将对数生长期的 H69-NC、H69-shMSI1-1、H69-shMSI1-2、H82-NC、H82-shMSI1-1、H82-shMSI1-2 、 H526-NC 、 H526-shMSI1-1 、 H526-shMSI1-2 、 SW1271-NC 、SW1271-shMSI1-1、SW1271-shMSI1-2 细胞移入 15 mL 离心管中，900 rpm/min 离心 8min，并用 PBS 溶液洗涤 2 次，以去除培养基中血清影响。分别加入蛋白裂解液 100μL，与细胞充分混匀。4℃ 裂解 1 小时后，4℃，12000 rpm/min 离心 15 min，将上清移至新的离心管中，得到细胞总蛋白。

1.%2.%3.%4 BCA 法测定蛋白浓度

将 Solution A 和 Solution B 以 50:1 的体积比配置 BCA 工作液，充分混匀。将 2mg/mL 蛋白标准品等比稀释，最小浓度为 125 μg/mL，并分别与配置好的 200 μL BCA 工作液混匀，铺入 96 孔板中。37℃ 孵育 30 min，测定波长 562 nm 处 OD（光密度值） 值，并绘制蛋白标准曲线。取 4 μL 的 H69-NC、H69-shMSI1-1、H69-shMSI1-2、H82-NC、H82-shMSI1-1、H82-shMSI1-2、H526-NC、H526-shMSI1-1、H526-shMSI1-2、SW1271-NC、SW1271-shMSI1-1、SW1271-shMSI1-2 细胞总蛋白，1：20 稀释后，与 200 μL BCA 工作液混合均匀。37℃ 孵育 30 min，用酶标仪测定波长 562 nm 处 OD 值，根据标准曲线计算出样品中的蛋白浓度。

Western blot 检测 MSI1 在蛋白水平的表达

Western blot 检测 MSI1 蛋白的表达

分别收集对数生长期的 H69-NC 、H69-shMSI1-1 、H69-shMSI1-2 、H82-NC 、H82-shMSI1-1、H82-shMSI1-2、H526-NC、H526-shMSI1-1、H526-shMSI1-2、SW1271-NC、SW1271-shMSI1-1、SW1271-shMSI1-2 细胞总蛋白，加入相应体积 4×SDS LoadingBuffer，沸水浴煮 5 min，分别取 40 μg 细胞总蛋白，在提前配制的 10% SDS-PAGE 分离胶电泳。
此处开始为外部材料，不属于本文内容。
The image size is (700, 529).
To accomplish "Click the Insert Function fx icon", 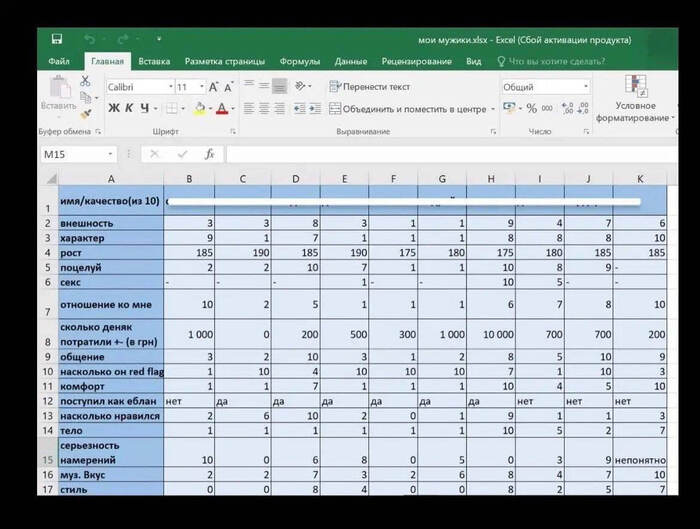I will tap(209, 154).
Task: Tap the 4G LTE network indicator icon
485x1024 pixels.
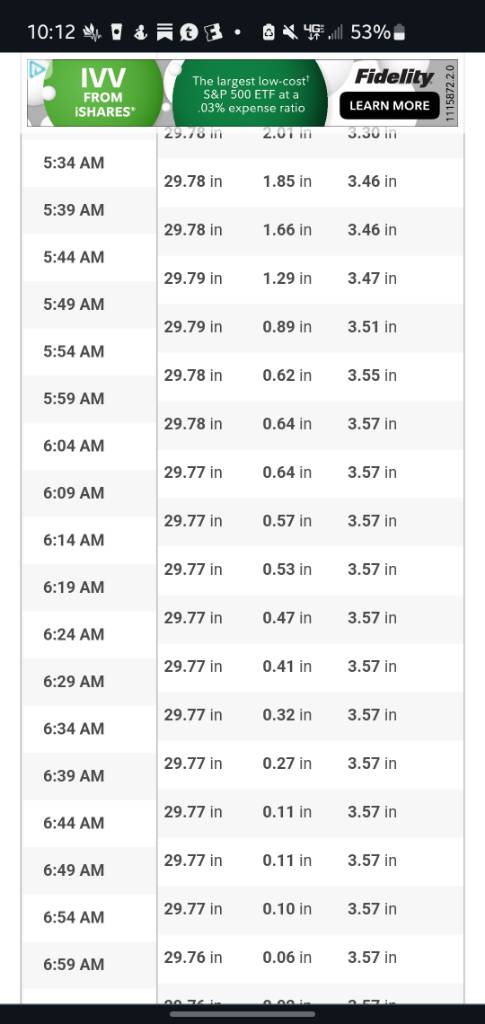Action: pyautogui.click(x=312, y=32)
电泳结束后，将蛋白转至 PVDF 膜上。用含 5% 脱脂牛奶的封闭液 37℃ 封闭 1.5 h。弃去封闭液，用 TBST 缓冲液洗 3 次，每次 10 min，加入 MSI1 兔单克隆抗体（1:1000），并以 GAPDH 为内参，加入 GAPDH 鼠单克隆抗体（1:5000）；4℃ 孵育过夜，次日用 TBST 缓冲液洗膜 3 次，每次 10 min。在敷有 MSI1 抗体的膜上加入辣根酶标记山羊抗兔 IgG（1:5000），在敷有 GAPDH 抗体的膜上加入辣根酶标记山羊抗鼠 IgG（1:5000），37℃ 敷育 1 h，TBST 缓冲液洗膜 3 次，每次 10 min。用增敏化学发光底物试剂检测，暗室曝光显影。在 GAPDH 表达量相同的情况下比较MSI1 的表达情况。多次重复。